RODO A CCPA: O NOWEJ KALIFORNIJSKIEJ USTAWIE CCPA

Ochrona danych osobowych bez wątpienia stanowi obowiązkowy element biznesu – szczególnie prowadzonego w środowisku online, zaczynając już od etapu jego projektowania. Obecnie, aktem który kompleksowo wyznacza model i ramy ochrony jest przede wszystkim RODO. Od 1 stycznia 2020 roku dla przedsiębiorców, w szczególności działających międzynarodowo, istotnym może się również okazać California Consumer Privacy Act (CCPA). Kiedy wymaganym będzie stosowanie CCPA i czy przyjęty w niej system ochrony danych osobowych znacząco różni się od ustanowionego w RODO?

Zakres zastosowania CCPA

CCPA wprowadza przepisy dotyczące ochrony danych osobowych konsumentów, czyli osób fizycznych będących rezydentami Kalifornii, tj. (1) przebywających w Kalifornii z przyczyn innych niż przejściowe lub (2) mających miejsce zamieszkania w Kalifornii a będących poza granicami Kalifornii z przyczyn przejściowych.
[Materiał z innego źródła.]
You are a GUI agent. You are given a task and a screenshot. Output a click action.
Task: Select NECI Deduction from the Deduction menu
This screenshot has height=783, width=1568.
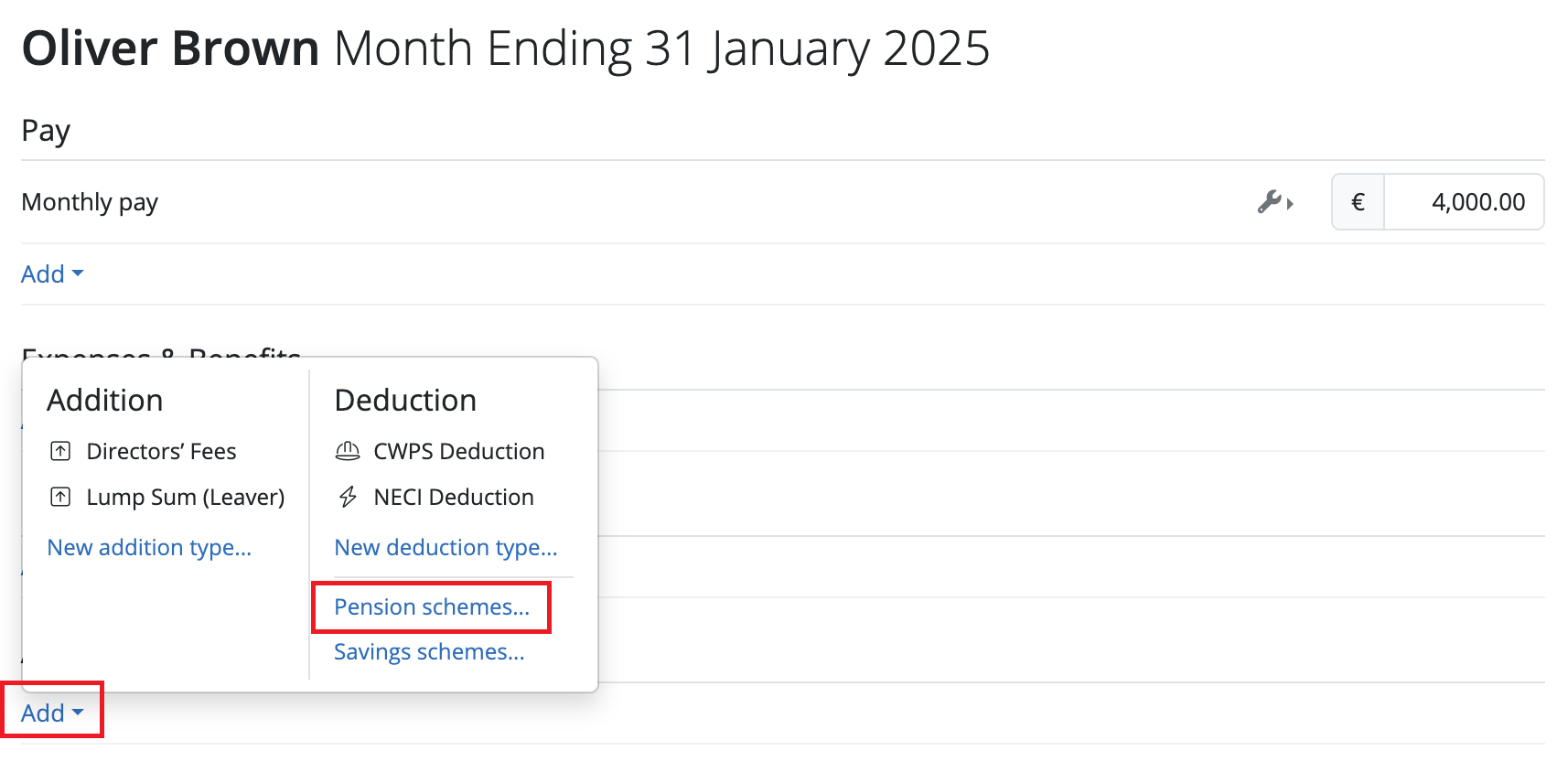pos(453,497)
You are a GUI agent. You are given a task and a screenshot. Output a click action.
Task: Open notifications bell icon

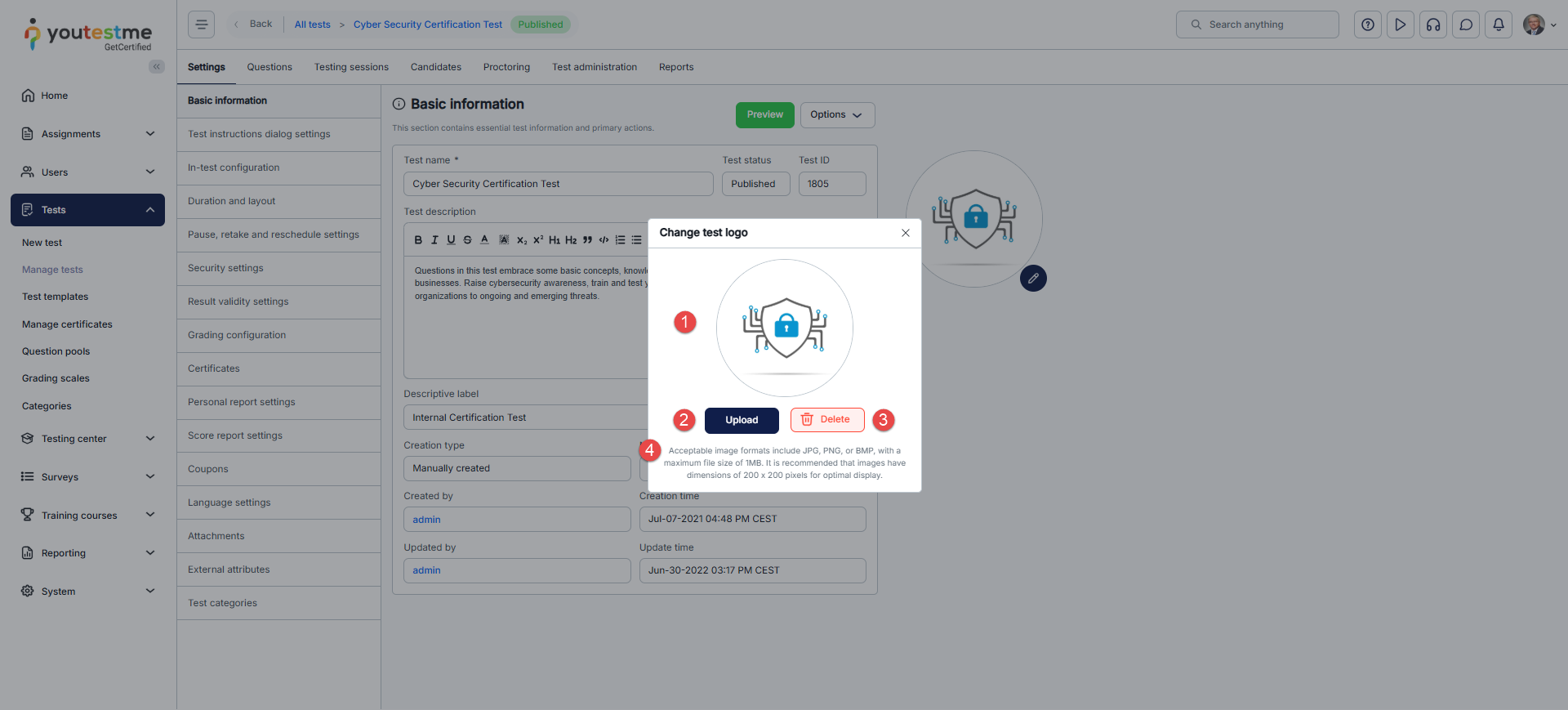pyautogui.click(x=1498, y=25)
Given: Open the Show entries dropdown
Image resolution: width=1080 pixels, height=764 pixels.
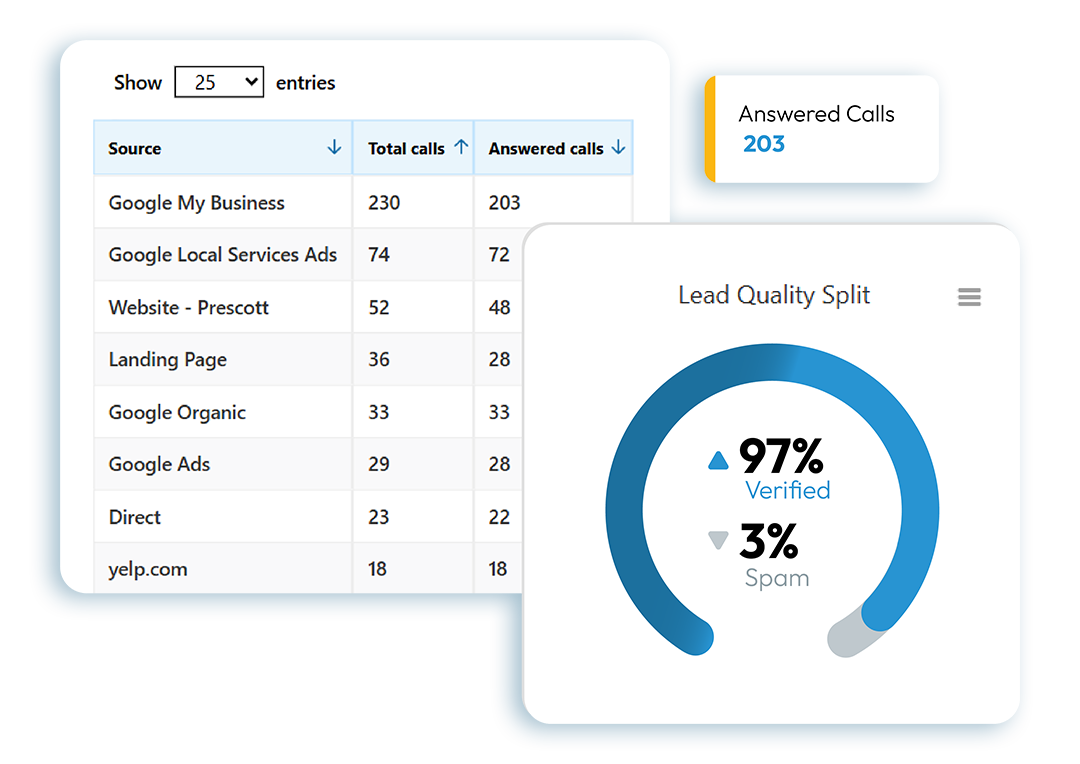Looking at the screenshot, I should pos(218,82).
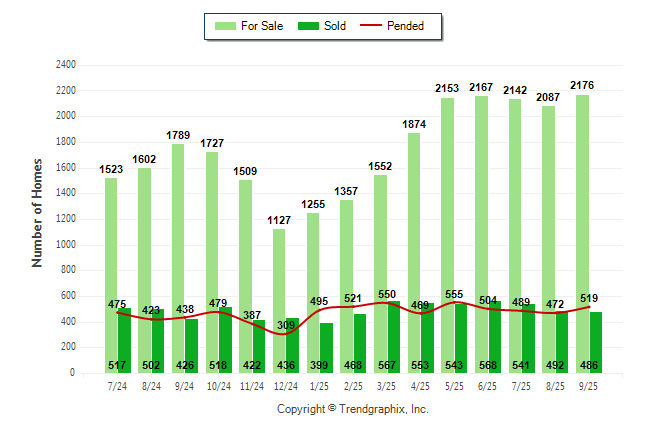Toggle the For Sale series legend label
Image resolution: width=646 pixels, height=434 pixels.
263,26
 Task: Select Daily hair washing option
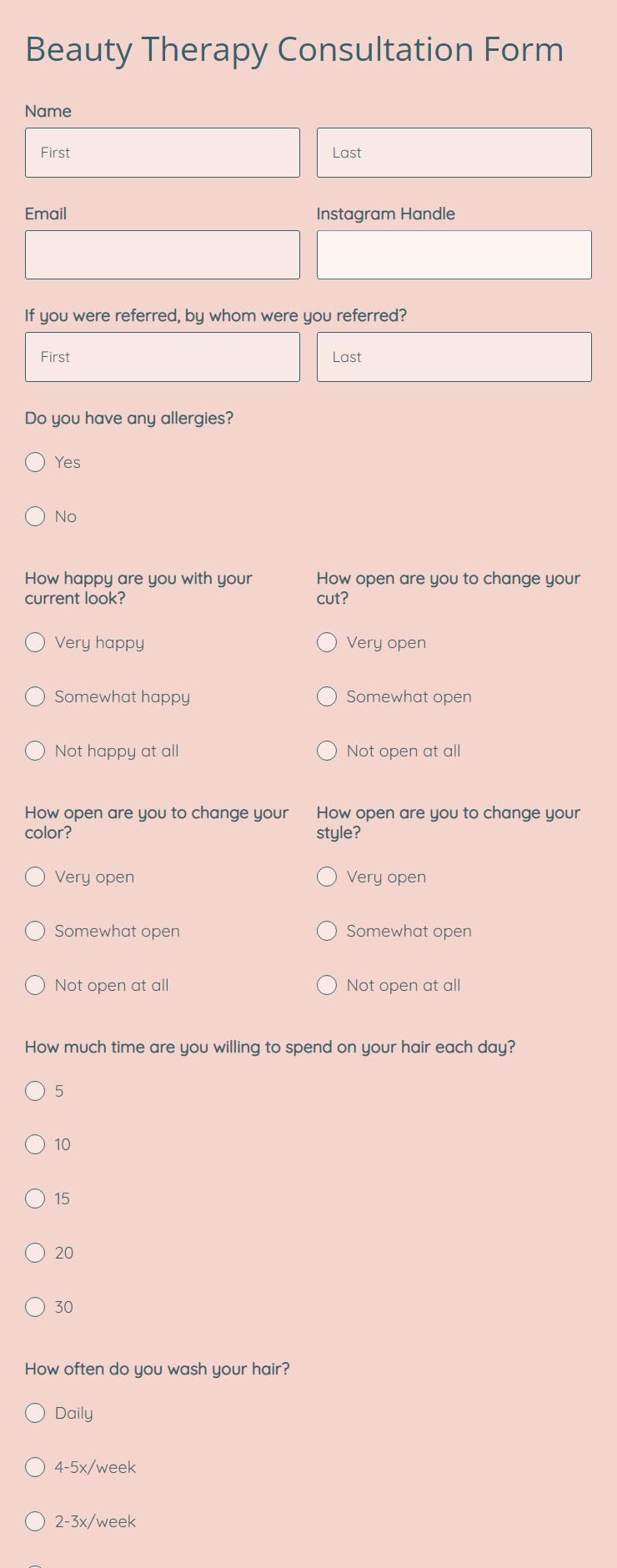click(35, 1413)
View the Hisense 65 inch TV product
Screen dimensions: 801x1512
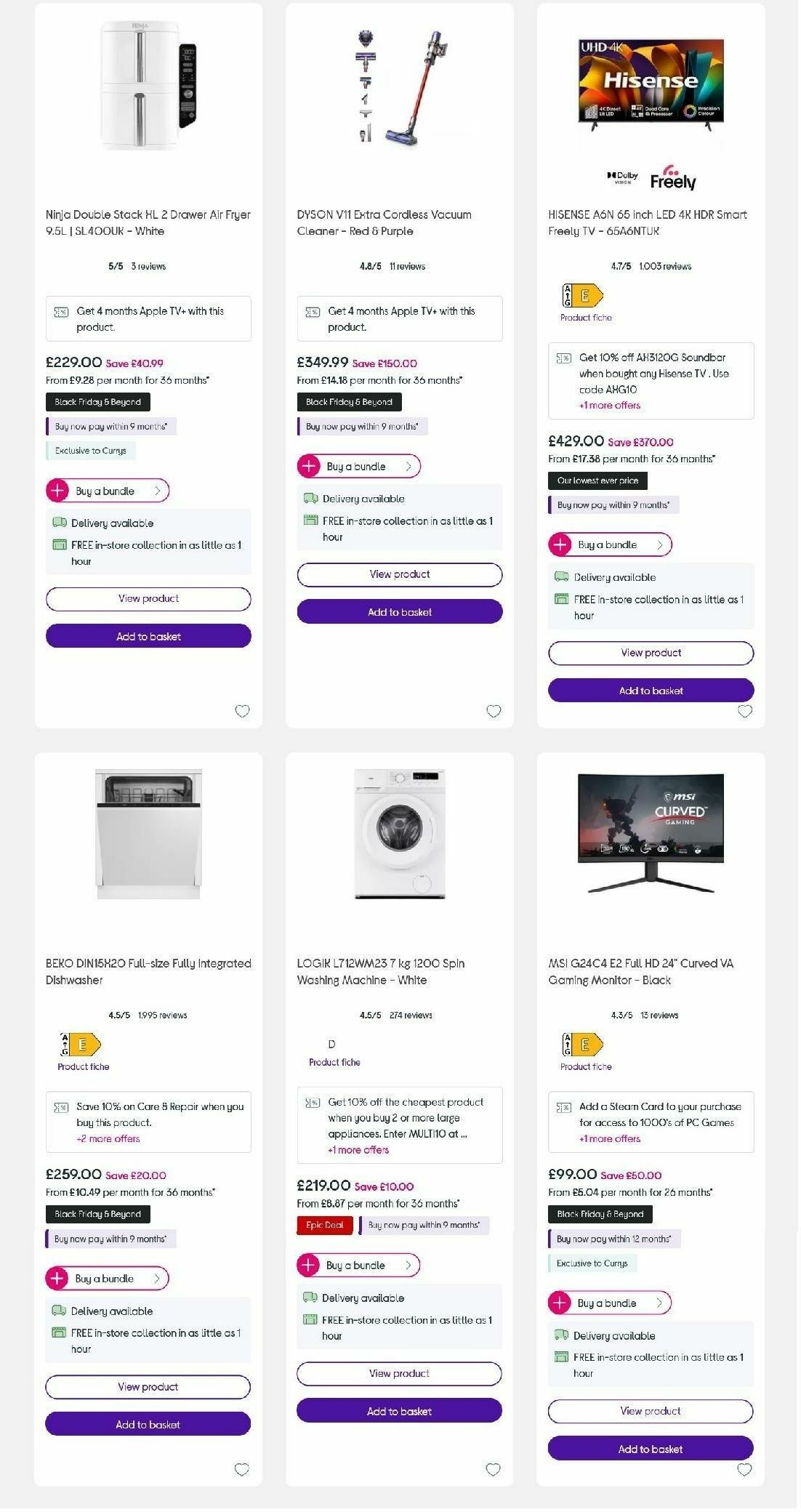(651, 653)
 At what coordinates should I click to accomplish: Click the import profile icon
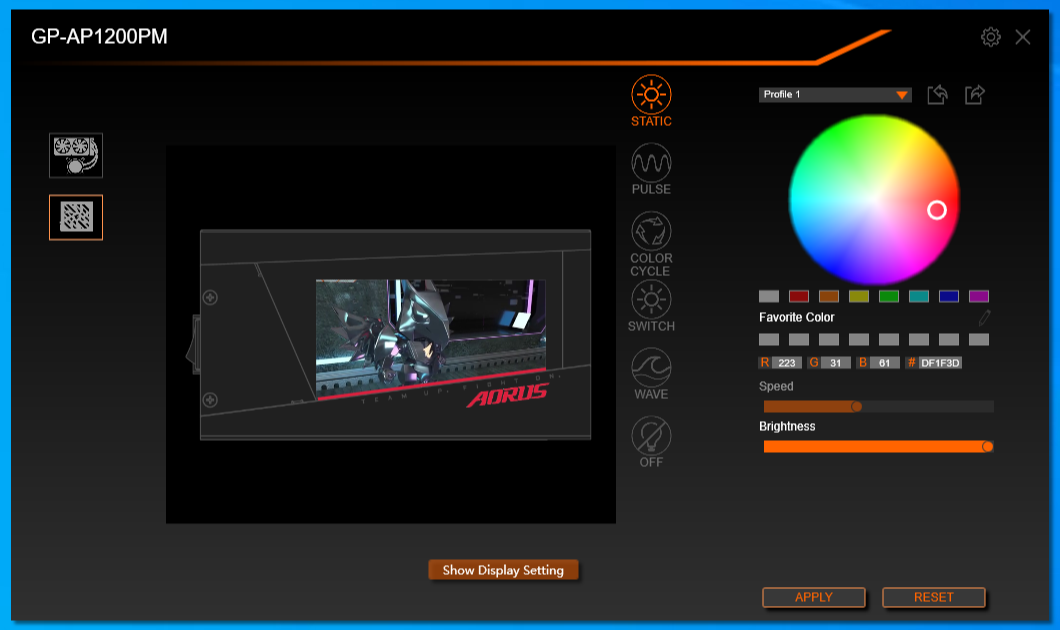coord(937,94)
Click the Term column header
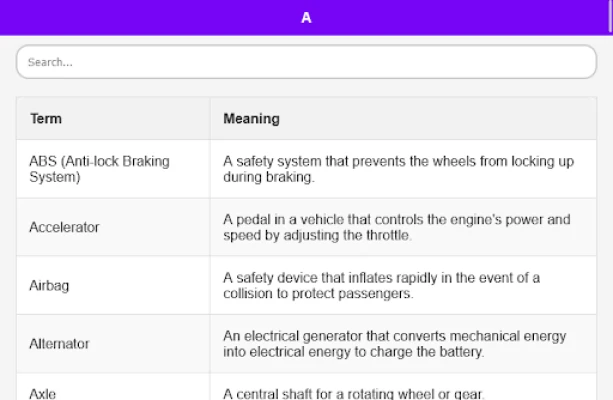 [x=46, y=118]
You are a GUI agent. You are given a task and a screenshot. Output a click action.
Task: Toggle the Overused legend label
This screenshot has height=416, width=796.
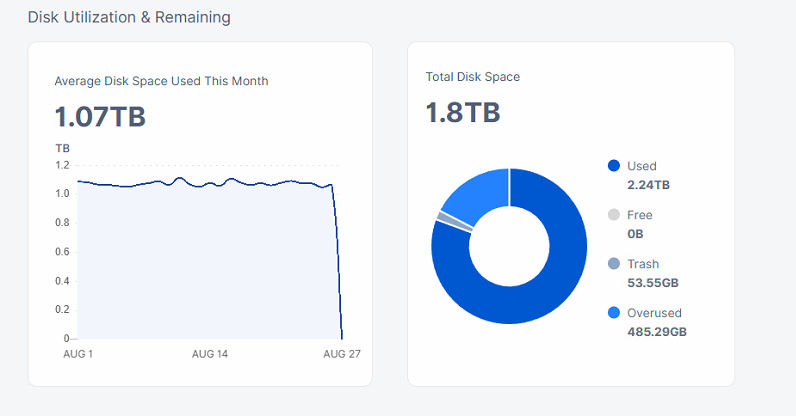pos(654,313)
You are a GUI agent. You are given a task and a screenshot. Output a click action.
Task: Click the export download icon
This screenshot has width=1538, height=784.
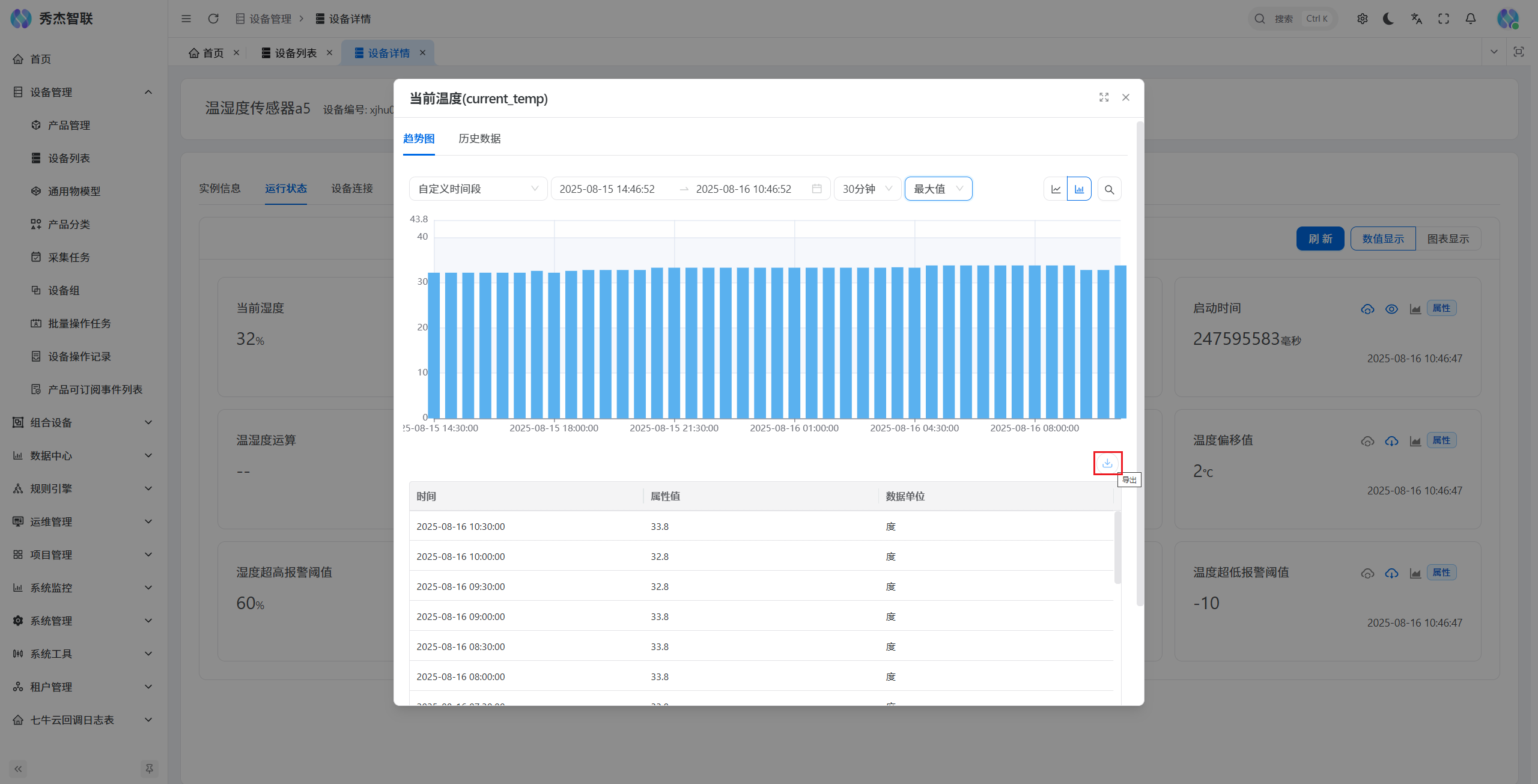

Zobowiązanymi do wdrożenia i stosowania przepisów CCPA w stosunku do danych osobowych konsumentów są przedsiębiorcy. Spełnienie przesłanek ww. definicji będzie miało kluczowe znaczenie dla oceny, czy zachodzi konieczność uwzględniania kalifornijskiej ustawy. Zgodnie z sec. 1798.140. (c) CCPA, przedsiębiorca to podmiot, który:

– działa zarobkowo,

– przetwarza dane osobowe lub na rzecz którego przetwarzane są dane osobowe,

– określa cele i sposoby przetwarzania danych osobowych,

– prowadzi działalność w Kalifornii (does business in California),

– spełnia co najmniej jeden z poniższych warunków:

  1. jego roczne przychody brutto przekraczają 25 milionów dolarów,
  2. samodzielnie lub łącznie, rocznie kupuje, otrzymuje, sprzedaje lub udostępnia do celów komercyjnych dane osobowe 50 000 lub więcej konsumentów, gospodarstw domowych lub urządzeń,
  3. czerpie 50% lub więcej swoich rocznych przychodów brutto ze sprzedaży danych osobowych.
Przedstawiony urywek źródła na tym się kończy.